RECORDED DATA: Begin
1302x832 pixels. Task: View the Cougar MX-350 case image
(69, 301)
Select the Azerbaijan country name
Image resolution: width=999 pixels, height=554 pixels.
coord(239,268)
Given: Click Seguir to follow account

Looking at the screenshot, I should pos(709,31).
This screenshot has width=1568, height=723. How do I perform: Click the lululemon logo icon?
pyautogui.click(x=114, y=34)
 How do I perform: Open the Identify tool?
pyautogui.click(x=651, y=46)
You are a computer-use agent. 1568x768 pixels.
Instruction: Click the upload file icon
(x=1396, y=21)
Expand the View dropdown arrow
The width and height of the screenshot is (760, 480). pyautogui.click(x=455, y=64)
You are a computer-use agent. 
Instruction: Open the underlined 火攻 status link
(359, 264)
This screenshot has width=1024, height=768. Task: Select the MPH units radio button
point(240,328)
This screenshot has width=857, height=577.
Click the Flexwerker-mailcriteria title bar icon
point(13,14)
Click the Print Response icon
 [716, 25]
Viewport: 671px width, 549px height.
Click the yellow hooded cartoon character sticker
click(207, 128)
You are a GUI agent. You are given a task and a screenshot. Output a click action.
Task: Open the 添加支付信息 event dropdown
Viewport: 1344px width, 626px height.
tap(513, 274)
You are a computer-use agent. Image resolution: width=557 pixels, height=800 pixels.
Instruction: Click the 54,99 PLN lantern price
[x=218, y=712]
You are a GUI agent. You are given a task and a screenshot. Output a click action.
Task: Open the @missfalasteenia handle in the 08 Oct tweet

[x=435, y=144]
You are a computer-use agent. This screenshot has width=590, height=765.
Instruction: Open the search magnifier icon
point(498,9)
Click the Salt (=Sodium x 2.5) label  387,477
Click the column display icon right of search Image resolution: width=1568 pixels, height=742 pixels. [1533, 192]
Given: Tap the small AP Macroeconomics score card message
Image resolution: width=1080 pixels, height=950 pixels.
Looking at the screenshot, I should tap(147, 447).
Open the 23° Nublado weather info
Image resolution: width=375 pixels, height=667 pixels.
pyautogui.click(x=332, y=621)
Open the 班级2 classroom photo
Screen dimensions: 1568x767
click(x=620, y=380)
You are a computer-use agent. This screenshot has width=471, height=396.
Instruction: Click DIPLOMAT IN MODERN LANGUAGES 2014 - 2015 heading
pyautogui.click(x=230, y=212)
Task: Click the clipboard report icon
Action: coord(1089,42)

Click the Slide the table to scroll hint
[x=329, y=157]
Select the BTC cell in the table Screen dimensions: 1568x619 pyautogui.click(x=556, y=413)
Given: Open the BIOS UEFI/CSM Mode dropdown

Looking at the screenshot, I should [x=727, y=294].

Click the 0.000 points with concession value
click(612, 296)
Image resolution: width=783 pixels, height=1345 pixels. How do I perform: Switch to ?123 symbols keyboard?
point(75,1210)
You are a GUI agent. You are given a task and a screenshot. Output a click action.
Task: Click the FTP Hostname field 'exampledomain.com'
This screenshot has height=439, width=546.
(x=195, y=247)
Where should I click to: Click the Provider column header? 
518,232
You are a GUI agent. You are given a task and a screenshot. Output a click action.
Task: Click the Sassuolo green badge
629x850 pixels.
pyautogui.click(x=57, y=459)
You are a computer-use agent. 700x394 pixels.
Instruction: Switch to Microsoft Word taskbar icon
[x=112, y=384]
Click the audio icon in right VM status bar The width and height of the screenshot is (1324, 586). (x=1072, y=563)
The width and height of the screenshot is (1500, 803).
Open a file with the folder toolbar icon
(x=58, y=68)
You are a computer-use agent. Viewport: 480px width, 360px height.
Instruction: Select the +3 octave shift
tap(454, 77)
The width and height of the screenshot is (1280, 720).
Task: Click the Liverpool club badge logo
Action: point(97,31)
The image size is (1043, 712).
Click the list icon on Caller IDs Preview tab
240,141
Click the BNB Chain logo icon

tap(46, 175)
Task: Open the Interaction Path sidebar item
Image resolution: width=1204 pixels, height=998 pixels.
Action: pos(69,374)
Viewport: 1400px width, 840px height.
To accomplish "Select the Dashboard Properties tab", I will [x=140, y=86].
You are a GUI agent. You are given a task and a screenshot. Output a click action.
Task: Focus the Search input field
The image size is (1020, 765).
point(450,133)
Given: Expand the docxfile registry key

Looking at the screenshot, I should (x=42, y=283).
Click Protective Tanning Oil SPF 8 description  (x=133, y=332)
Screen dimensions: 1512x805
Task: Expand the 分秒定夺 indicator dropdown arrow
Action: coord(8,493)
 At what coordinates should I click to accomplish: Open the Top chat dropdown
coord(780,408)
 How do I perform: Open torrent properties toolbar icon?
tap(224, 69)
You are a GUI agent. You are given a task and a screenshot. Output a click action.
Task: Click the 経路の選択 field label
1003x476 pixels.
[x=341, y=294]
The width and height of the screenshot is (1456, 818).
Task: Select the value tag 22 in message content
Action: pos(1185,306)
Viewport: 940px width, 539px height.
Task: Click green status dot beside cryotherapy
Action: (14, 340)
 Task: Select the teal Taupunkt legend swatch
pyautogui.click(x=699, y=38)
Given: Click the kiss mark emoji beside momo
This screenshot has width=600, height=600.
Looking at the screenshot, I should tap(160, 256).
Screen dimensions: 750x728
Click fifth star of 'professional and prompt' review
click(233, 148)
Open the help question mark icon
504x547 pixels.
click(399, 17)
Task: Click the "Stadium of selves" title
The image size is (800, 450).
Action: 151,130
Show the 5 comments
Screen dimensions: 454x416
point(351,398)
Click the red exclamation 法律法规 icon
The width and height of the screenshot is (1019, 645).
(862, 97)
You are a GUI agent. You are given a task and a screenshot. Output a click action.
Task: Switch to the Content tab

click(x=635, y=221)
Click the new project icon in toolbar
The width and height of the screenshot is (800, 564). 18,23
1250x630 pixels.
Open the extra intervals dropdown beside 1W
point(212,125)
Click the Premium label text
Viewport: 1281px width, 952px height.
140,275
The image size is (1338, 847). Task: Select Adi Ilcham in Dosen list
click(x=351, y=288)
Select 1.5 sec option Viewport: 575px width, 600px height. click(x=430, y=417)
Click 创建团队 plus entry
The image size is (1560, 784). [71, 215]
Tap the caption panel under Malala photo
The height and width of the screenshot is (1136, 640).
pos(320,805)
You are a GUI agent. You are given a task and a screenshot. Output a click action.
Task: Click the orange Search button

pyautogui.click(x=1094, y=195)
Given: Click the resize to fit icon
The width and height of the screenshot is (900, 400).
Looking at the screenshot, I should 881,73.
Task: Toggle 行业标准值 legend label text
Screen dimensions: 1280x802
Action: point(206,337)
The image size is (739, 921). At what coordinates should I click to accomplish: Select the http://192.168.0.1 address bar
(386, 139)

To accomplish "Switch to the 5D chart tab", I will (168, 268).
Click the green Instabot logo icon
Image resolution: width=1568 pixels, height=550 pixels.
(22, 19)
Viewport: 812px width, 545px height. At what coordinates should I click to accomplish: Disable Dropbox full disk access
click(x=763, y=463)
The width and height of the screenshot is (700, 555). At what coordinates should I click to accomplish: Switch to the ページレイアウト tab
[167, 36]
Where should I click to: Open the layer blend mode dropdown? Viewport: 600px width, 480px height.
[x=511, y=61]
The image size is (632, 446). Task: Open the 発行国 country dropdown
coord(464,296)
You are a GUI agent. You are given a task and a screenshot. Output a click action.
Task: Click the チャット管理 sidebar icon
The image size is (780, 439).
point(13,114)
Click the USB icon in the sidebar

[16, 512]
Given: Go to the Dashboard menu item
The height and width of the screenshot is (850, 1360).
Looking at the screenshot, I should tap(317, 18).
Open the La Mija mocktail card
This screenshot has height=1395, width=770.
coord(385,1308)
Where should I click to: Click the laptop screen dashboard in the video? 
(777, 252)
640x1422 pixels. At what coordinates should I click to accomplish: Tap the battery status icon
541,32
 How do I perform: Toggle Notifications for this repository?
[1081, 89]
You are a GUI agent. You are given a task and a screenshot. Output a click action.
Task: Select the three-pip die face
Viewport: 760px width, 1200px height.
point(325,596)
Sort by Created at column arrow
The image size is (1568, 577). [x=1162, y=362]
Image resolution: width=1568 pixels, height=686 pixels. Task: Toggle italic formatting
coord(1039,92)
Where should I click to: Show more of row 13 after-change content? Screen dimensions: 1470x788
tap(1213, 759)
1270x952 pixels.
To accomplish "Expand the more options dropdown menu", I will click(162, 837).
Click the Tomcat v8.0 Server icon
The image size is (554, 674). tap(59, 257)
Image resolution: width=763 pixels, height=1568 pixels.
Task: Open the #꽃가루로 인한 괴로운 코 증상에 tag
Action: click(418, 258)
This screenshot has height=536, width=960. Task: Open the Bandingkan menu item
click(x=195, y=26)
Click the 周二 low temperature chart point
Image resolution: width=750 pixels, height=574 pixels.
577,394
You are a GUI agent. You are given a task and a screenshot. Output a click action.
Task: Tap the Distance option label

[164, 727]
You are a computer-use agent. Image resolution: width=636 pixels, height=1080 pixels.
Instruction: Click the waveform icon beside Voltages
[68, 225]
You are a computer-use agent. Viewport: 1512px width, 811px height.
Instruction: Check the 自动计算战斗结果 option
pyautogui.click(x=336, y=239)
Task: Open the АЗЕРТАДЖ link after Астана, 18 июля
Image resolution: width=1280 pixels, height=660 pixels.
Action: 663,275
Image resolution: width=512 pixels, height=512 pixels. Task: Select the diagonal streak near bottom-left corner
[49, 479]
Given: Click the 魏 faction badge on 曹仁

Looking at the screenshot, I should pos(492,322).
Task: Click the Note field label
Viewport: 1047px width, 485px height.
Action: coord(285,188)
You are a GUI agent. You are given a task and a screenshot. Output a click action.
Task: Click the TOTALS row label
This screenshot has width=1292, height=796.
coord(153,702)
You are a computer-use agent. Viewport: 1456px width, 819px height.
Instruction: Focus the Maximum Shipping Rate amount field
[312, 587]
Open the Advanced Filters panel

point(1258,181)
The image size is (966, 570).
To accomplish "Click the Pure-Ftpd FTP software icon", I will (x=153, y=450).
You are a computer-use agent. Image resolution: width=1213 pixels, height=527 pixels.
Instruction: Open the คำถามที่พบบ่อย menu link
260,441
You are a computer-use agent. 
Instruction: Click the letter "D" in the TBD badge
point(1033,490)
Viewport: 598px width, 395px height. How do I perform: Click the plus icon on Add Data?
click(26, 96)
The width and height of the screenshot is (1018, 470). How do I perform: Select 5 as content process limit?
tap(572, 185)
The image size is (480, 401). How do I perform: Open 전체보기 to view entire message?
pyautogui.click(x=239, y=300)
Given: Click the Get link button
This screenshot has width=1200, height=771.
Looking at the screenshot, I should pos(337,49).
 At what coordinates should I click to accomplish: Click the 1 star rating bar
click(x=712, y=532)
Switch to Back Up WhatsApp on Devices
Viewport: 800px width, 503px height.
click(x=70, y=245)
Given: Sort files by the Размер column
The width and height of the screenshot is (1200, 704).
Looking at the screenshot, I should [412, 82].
RECORDED DATA: End
● GOAL OF THE EXERCISE
All that should be written out is the stretch of lines above between the one holding "You are a computer-use agent. Viewport: 1512px" and the one holding "Task: Click the Note field label", inclusive, exactly as given.

● OUTPUT FOR THIS TASK
You are a computer-use agent. Viewport: 1512px width, 811px height.
Instruction: Check the 自动计算战斗结果 option
pyautogui.click(x=336, y=239)
Task: Open the АЗЕРТАДЖ link after Астана, 18 июля
Image resolution: width=1280 pixels, height=660 pixels.
Action: 663,275
Image resolution: width=512 pixels, height=512 pixels. Task: Select the diagonal streak near bottom-left corner
[49, 479]
Given: Click the 魏 faction badge on 曹仁

Looking at the screenshot, I should pos(492,322).
Task: Click the Note field label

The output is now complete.